I have established mutually beneficial professional relationships with a number of lawyers. We don’t compete in the services space, we complement the other’s work. Clients save money when their lawyers (and other professionals) decide that my services are more appropriate for them. In turn, clients save money when when I decide that a care provider, placement specialist, nutritionist, occupational therapist (because they can bill medical insurance) can provide a more appropriate, and often less expensive service than I can.

Ethical dilemmas that aren’t

When it comes to ethical dilemmas, the fun never stops. Another consideration for a care manager is their clients’ financial situation versus their quality of life. Clients with the means can have their lives enhanced in a variety of ways. Because they had more money than they could ever spend, my unnecessary concern sometimes kept me from recommending these life-enhancing services. This is just another example of making it clear in your mind whether your decisions with a client is for your personal needs rather than the that of the client.

The elephant in the assisted living facility

Nearly all of those who stood to inherit money from my clients have acted with love and caring rather than greed.
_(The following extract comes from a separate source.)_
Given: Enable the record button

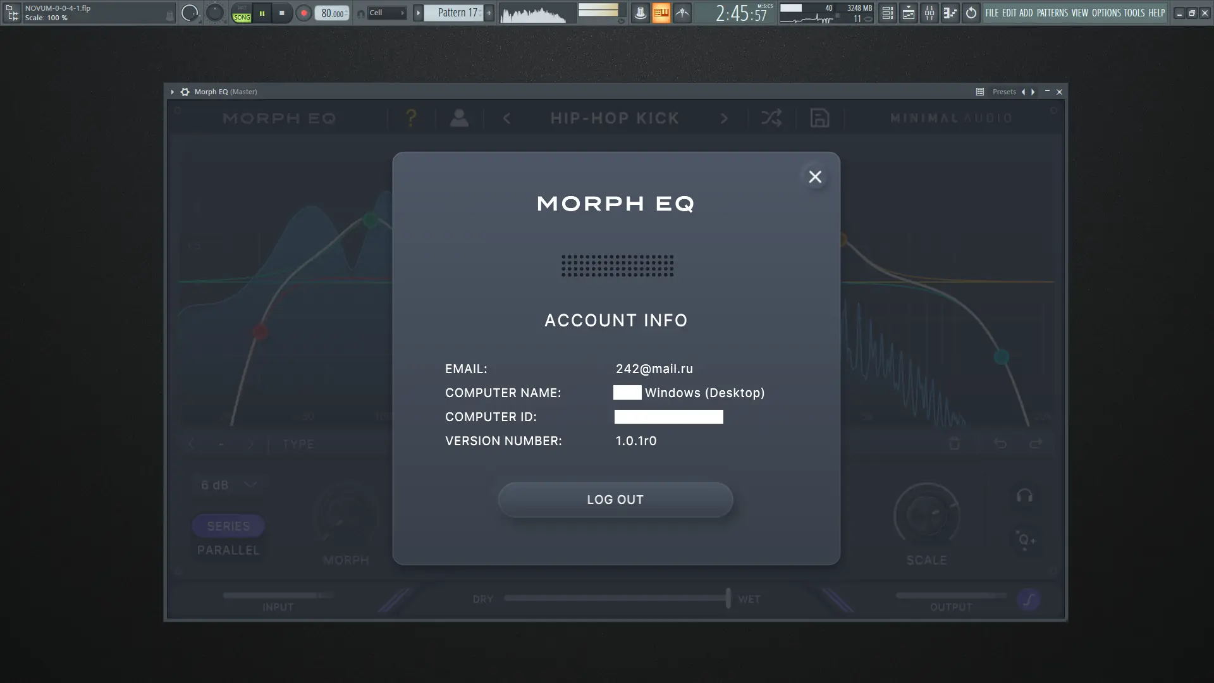Looking at the screenshot, I should click(304, 13).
Nearly. The concerns of loved ones responsible for making financial decisions on my clients’ behalf have usually been about making the money last as long as necessary. But, on occasion, it’s been about hoarding money they’d inherit. That’s one of the toughest issues a care manager will deal with, because it will always be left unsaid. Who’s going to say aloud, “We don’t want that for her because we want the money after she dies”?

While I’m a relentless advocate of my client, I’m not anyone’s family therapist, so I see no advantage in challenging anyone’s motives for their financial decisions. I work around things left unsaid as best I can, primarily, by emphasizing cost-saving approaches to getting my client appropriate services.

As I’ve said, I believe that I provide value, and often, money-saving expertise. And I try to make my services as cost-effective as possible, for example, by combining client visits in a way that minimizes travel-time billing. However, if you don’t value what you offer, then don’t expect anyone else to. Be fair, be efficient, and charge for your work.